### What this task involves:
Render every line of the records below as a Markdown table with the columns Row and Line, giving each line a row number and leaving out blank lines.

### Entries supplied:

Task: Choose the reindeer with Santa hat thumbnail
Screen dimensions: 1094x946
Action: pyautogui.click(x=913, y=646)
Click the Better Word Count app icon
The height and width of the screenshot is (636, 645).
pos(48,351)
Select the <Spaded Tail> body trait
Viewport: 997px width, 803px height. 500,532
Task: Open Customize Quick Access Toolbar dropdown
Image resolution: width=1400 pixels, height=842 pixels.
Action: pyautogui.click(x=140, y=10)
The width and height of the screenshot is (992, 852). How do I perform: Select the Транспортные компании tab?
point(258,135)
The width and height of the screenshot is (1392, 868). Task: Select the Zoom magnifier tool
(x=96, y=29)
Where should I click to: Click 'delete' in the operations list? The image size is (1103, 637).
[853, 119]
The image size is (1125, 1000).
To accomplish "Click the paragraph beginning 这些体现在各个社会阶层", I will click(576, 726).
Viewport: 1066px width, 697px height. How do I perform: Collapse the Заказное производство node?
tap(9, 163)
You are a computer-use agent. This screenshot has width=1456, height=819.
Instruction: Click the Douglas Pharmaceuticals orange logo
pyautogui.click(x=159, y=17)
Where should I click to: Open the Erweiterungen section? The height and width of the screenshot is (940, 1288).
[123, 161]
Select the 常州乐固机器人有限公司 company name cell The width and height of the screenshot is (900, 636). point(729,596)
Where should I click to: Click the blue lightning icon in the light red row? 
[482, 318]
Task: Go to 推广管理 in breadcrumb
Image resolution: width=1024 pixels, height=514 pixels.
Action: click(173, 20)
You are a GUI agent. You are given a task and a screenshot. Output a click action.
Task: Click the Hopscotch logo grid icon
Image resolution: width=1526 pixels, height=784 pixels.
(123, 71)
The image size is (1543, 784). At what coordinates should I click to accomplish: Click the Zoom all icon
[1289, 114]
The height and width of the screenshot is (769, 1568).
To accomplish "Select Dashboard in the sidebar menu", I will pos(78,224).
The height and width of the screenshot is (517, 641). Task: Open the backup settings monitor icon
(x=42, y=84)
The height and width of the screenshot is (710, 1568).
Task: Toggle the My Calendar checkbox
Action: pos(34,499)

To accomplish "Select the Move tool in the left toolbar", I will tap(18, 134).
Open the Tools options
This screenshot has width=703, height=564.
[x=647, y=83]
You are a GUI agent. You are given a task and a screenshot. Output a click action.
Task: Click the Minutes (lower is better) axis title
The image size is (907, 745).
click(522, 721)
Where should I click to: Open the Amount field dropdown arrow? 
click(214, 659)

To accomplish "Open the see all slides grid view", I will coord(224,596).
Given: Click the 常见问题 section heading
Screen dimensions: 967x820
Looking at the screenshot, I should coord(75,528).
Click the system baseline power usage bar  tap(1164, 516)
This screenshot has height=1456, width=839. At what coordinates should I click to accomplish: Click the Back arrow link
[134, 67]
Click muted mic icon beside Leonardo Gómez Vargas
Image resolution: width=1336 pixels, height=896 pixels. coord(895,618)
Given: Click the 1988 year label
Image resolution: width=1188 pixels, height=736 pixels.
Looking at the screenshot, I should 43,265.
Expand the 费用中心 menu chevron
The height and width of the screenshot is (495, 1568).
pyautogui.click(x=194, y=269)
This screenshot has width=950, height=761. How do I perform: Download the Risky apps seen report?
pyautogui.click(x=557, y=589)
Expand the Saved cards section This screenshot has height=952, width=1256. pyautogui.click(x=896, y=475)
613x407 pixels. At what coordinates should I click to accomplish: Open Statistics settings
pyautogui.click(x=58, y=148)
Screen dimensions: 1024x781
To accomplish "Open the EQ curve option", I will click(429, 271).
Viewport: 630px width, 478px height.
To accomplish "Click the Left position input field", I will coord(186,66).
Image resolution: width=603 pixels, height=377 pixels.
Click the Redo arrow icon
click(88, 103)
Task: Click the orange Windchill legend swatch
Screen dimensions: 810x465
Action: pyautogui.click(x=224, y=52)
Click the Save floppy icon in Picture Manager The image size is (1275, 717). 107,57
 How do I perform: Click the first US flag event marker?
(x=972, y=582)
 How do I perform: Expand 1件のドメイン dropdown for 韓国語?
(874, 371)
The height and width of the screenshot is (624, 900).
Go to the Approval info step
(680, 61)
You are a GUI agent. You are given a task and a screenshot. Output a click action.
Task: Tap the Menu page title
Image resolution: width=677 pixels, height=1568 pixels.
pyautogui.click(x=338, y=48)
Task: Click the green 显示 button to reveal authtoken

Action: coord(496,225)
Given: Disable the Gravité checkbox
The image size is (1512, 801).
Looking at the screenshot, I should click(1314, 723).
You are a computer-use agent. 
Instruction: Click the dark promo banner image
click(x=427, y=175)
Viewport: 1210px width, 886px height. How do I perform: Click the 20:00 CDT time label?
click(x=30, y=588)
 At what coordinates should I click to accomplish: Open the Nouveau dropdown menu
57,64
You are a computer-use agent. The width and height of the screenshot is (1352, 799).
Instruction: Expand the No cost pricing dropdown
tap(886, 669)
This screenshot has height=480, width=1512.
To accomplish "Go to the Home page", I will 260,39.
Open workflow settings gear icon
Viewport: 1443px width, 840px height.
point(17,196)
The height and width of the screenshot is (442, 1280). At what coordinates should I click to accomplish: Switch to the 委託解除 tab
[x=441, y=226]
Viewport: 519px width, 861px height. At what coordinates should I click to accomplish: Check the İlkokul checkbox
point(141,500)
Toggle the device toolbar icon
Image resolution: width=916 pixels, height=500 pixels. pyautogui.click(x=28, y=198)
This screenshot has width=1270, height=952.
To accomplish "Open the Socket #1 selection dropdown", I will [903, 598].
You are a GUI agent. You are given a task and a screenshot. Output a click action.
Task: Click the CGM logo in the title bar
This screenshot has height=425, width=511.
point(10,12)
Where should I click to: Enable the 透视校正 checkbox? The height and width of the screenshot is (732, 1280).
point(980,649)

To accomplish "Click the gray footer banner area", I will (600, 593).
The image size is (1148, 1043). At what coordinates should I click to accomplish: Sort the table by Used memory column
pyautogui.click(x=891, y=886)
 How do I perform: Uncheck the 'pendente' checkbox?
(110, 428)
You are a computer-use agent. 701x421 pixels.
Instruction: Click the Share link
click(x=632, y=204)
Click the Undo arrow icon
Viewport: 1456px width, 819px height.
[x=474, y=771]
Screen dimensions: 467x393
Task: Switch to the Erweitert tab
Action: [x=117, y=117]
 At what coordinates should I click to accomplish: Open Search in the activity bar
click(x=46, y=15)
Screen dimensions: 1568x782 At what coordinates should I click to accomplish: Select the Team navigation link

### Exercise output:
| Row | Line |
|---|---|
| 1 | Task: Choose the reindeer with Santa hat thumbnail |
| 2 | Screen dimensions: 1094x946 |
| 3 | Action: pyautogui.click(x=913, y=646) |
| 4 | Click the Better Word Count app icon |
| 5 | The height and width of the screenshot is (636, 645). |
| 6 | pos(48,351) |
| 7 | Select the <Spaded Tail> body trait |
| 8 | Viewport: 997px width, 803px height. 500,532 |
| 9 | Task: Open Customize Quick Access Toolbar dropdown |
| 10 | Image resolution: width=1400 pixels, height=842 pixels. |
| 11 | Action: pyautogui.click(x=140, y=10) |
| 12 | The width and height of the screenshot is (992, 852). How do I perform: Select the Транспортные компании tab? |
| 13 | point(258,135) |
| 14 | The width and height of the screenshot is (1392, 868). Task: Select the Zoom magnifier tool |
| 15 | (x=96, y=29) |
| 16 | Where should I click to: Click 'delete' in the operations list? The image size is (1103, 637). |
| 17 | [853, 119] |
| 18 | The image size is (1125, 1000). |
| 19 | To accomplish "Click the paragraph beginning 这些体现在各个社会阶层", I will click(576, 726). |
| 20 | Viewport: 1066px width, 697px height. How do I perform: Collapse the Заказное производство node? |
| 21 | tap(9, 163) |
| 22 | You are a computer-use agent. This screenshot has width=1456, height=819. |
| 23 | Instruction: Click the Douglas Pharmaceuticals orange logo |
| 24 | pyautogui.click(x=159, y=17) |
| 25 | Where should I click to: Open the Erweiterungen section? The height and width of the screenshot is (940, 1288). |
| 26 | [123, 161] |
| 27 | Select the 常州乐固机器人有限公司 company name cell The width and height of the screenshot is (900, 636). point(729,596) |
| 28 | Where should I click to: Click the blue lightning icon in the light red row?  |
| 29 | [482, 318] |
| 30 | Task: Go to 推广管理 in breadcrumb |
| 31 | Image resolution: width=1024 pixels, height=514 pixels. |
| 32 | Action: click(173, 20) |
| 33 | You are a GUI agent. You are given a task and a screenshot. Output a click action. |
| 34 | Task: Click the Hopscotch logo grid icon |
| 35 | Image resolution: width=1526 pixels, height=784 pixels. |
| 36 | (123, 71) |
| 37 | The image size is (1543, 784). At what coordinates should I click to accomplish: Click the Zoom all icon |
| 38 | [1289, 114] |
| 39 | The height and width of the screenshot is (769, 1568). |
| 40 | To accomplish "Select Dashboard in the sidebar menu", I will pos(78,224). |
| 41 | The height and width of the screenshot is (517, 641). Task: Open the backup settings monitor icon |
| 42 | (x=42, y=84) |
| 43 | The height and width of the screenshot is (710, 1568). |
| 44 | Task: Toggle the My Calendar checkbox |
| 45 | Action: pos(34,499) |
| 46 | To accomplish "Select the Move tool in the left toolbar", I will tap(18, 134). |
| 47 | Open the Tools options |
| 48 | This screenshot has width=703, height=564. |
| 49 | [x=647, y=83] |
| 50 | You are a GUI agent. You are given a task and a screenshot. Output a click action. |
| 51 | Task: Click the Minutes (lower is better) axis title |
| 52 | The image size is (907, 745). |
| 53 | click(522, 721) |
| 54 | Where should I click to: Open the Amount field dropdown arrow?  |
| 55 | click(214, 659) |
| 56 | To accomplish "Open the see all slides grid view", I will coord(224,596). |
| 57 | Given: Click the 常见问题 section heading |
| 58 | Screen dimensions: 967x820 |
| 59 | Looking at the screenshot, I should coord(75,528). |
| 60 | Click the system baseline power usage bar  tap(1164, 516) |
| 61 | This screenshot has height=1456, width=839. At what coordinates should I click to accomplish: Click the Back arrow link |
| 62 | [134, 67] |
| 63 | Click muted mic icon beside Leonardo Gómez Vargas |
| 64 | Image resolution: width=1336 pixels, height=896 pixels. coord(895,618) |
| 65 | Given: Click the 1988 year label |
| 66 | Image resolution: width=1188 pixels, height=736 pixels. |
| 67 | Looking at the screenshot, I should 43,265. |
| 68 | Expand the 费用中心 menu chevron |
| 69 | The height and width of the screenshot is (495, 1568). |
| 70 | pyautogui.click(x=194, y=269) |
| 71 | This screenshot has width=950, height=761. How do I perform: Download the Risky apps seen report? |
| 72 | pyautogui.click(x=557, y=589) |
| 73 | Expand the Saved cards section This screenshot has height=952, width=1256. pyautogui.click(x=896, y=475) |
| 74 | 613x407 pixels. At what coordinates should I click to accomplish: Open Statistics settings |
| 75 | pyautogui.click(x=58, y=148) |
| 76 | Screen dimensions: 1024x781 |
| 77 | To accomplish "Open the EQ curve option", I will click(429, 271). |
| 78 | Viewport: 630px width, 478px height. |
| 79 | To accomplish "Click the Left position input field", I will coord(186,66). |
| 80 | Image resolution: width=603 pixels, height=377 pixels. |
| 81 | Click the Redo arrow icon |
| 82 | click(88, 103) |
| 83 | Task: Click the orange Windchill legend swatch |
| 84 | Screen dimensions: 810x465 |
| 85 | Action: pyautogui.click(x=224, y=52) |
| 86 | Click the Save floppy icon in Picture Manager The image size is (1275, 717). 107,57 |
| 87 |  How do I perform: Click the first US flag event marker? |
| 88 | (x=972, y=582) |
| 89 |  How do I perform: Expand 1件のドメイン dropdown for 韓国語? |
| 90 | (874, 371) |
| 91 | The height and width of the screenshot is (624, 900). |
| 92 | Go to the Approval info step |
| 93 | (680, 61) |
| 94 | You are a GUI agent. You are given a task and a screenshot. Output a click action. |
| 95 | Task: Tap the Menu page title |
| 96 | Image resolution: width=677 pixels, height=1568 pixels. |
| 97 | pyautogui.click(x=338, y=48) |
| 98 | Task: Click the green 显示 button to reveal authtoken |
| 99 | Action: coord(496,225) |
| 100 | Given: Disable the Gravité checkbox |
| 101 | The image size is (1512, 801). |
| 102 | Looking at the screenshot, I should click(1314, 723). |
| 103 | You are a computer-use agent.  |
| 104 | Instruction: Click the dark promo banner image |
| 105 | click(x=427, y=175) |
| 106 | Viewport: 1210px width, 886px height. How do I perform: Click the 20:00 CDT time label? |
| 107 | click(x=30, y=588) |
| 108 |  At what coordinates should I click to accomplish: Open the Nouveau dropdown menu |
| 109 | 57,64 |
| 110 | You are a computer-use agent. The width and height of the screenshot is (1352, 799). |
| 111 | Instruction: Expand the No cost pricing dropdown |
| 112 | tap(886, 669) |
| 113 | This screenshot has height=480, width=1512. |
| 114 | To accomplish "Go to the Home page", I will 260,39. |
| 115 | Open workflow settings gear icon |
| 116 | Viewport: 1443px width, 840px height. |
| 117 | point(17,196) |
| 118 | The height and width of the screenshot is (442, 1280). At what coordinates should I click to accomplish: Switch to the 委託解除 tab |
| 119 | [x=441, y=226] |
| 120 | Viewport: 519px width, 861px height. At what coordinates should I click to accomplish: Check the İlkokul checkbox |
| 121 | point(141,500) |
| 122 | Toggle the device toolbar icon |
| 123 | Image resolution: width=916 pixels, height=500 pixels. pyautogui.click(x=28, y=198) |
| 124 | This screenshot has width=1270, height=952. |
| 125 | To accomplish "Open the Socket #1 selection dropdown", I will [903, 598]. |
| 126 | You are a GUI agent. You are given a task and a screenshot. Output a click action. |
| 127 | Task: Click the CGM logo in the title bar |
| 128 | This screenshot has height=425, width=511. |
| 129 | point(10,12) |
| 130 | Where should I click to: Enable the 透视校正 checkbox? The height and width of the screenshot is (732, 1280). |
| 131 | point(980,649) |
| 132 | To accomplish "Click the gray footer banner area", I will (600, 593). |
| 133 | The image size is (1148, 1043). At what coordinates should I click to accomplish: Sort the table by Used memory column |
| 134 | pyautogui.click(x=891, y=886) |
| 135 |  How do I perform: Uncheck the 'pendente' checkbox? |
| 136 | (110, 428) |
| 137 | You are a computer-use agent. 701x421 pixels. |
| 138 | Instruction: Click the Share link |
| 139 | click(x=632, y=204) |
| 140 | Click the Undo arrow icon |
| 141 | Viewport: 1456px width, 819px height. |
| 142 | [x=474, y=771] |
| 143 | Screen dimensions: 467x393 |
| 144 | Task: Switch to the Erweitert tab |
| 145 | Action: [x=117, y=117] |
| 146 |  At what coordinates should I click to accomplish: Open Search in the activity bar |
| 147 | click(x=46, y=15) |
| 148 | Screen dimensions: 1568x782 At what coordinates should I click to accomplish: Select the Team navigation link |